Saved entries:
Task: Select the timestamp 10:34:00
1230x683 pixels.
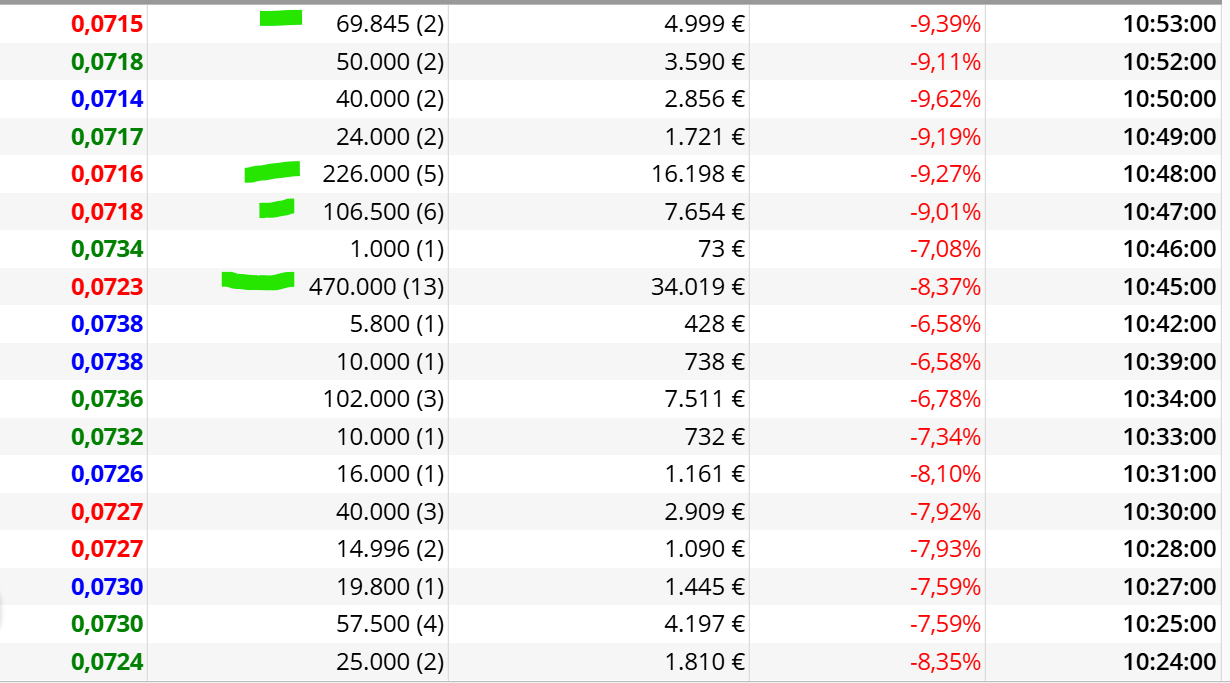Action: tap(1169, 399)
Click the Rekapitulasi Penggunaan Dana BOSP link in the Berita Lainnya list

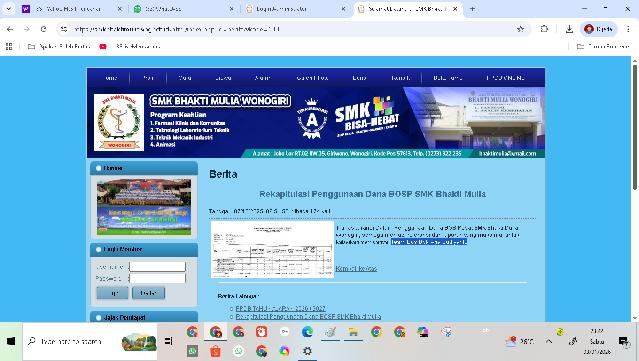click(x=308, y=316)
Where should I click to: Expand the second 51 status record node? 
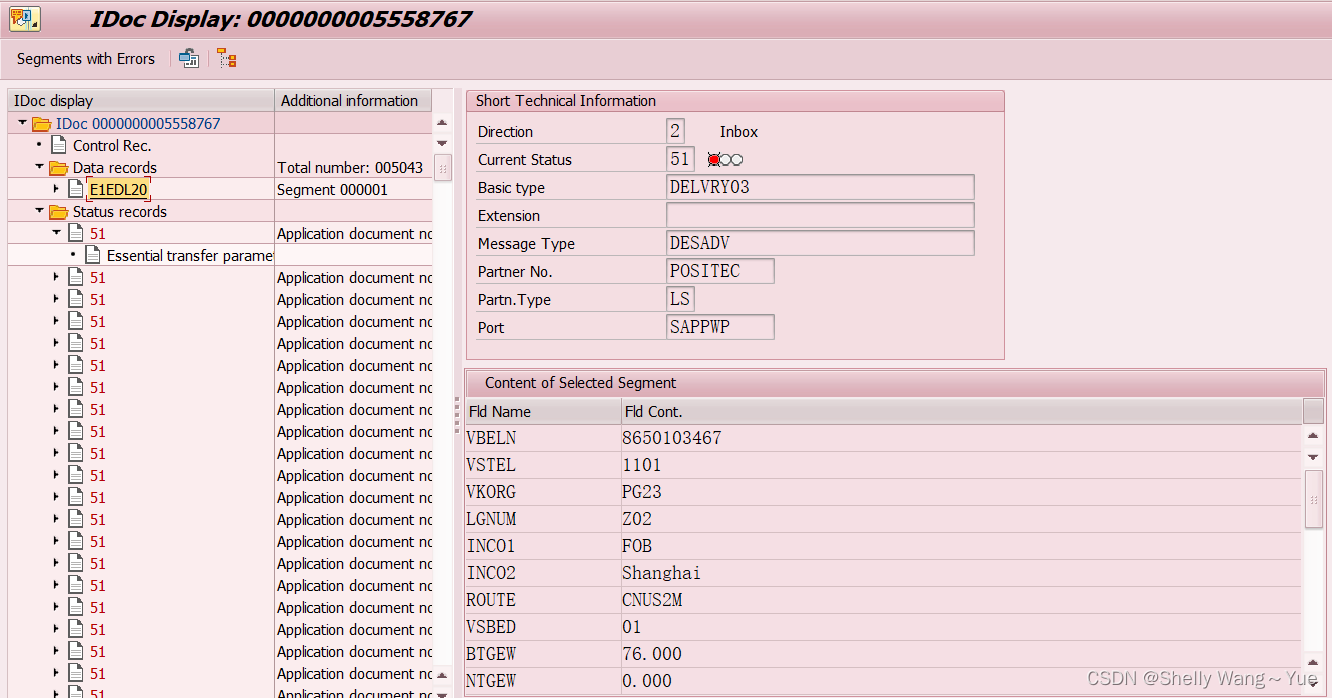click(57, 277)

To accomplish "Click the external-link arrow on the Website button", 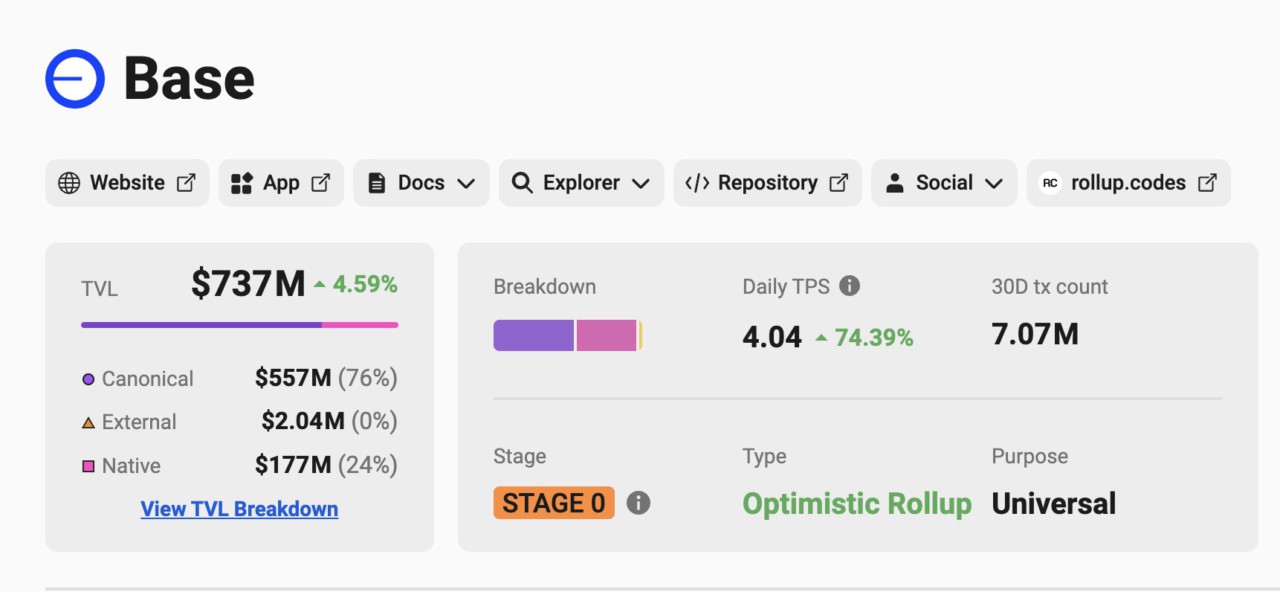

### YOUR GOAL:
The job here is to retype the data exactly, with no pictures included.

### RESPONSE AREA:
Task: Select the timestamp 10:34:00
1230x683 pixels.
Action: tap(1169, 399)
Click the Rekapitulasi Penggunaan Dana BOSP link in the Berita Lainnya list

click(x=308, y=316)
Where should I click to: Expand the second 51 status record node? 
click(57, 277)

To accomplish "Click the external-link arrow on the Website button", 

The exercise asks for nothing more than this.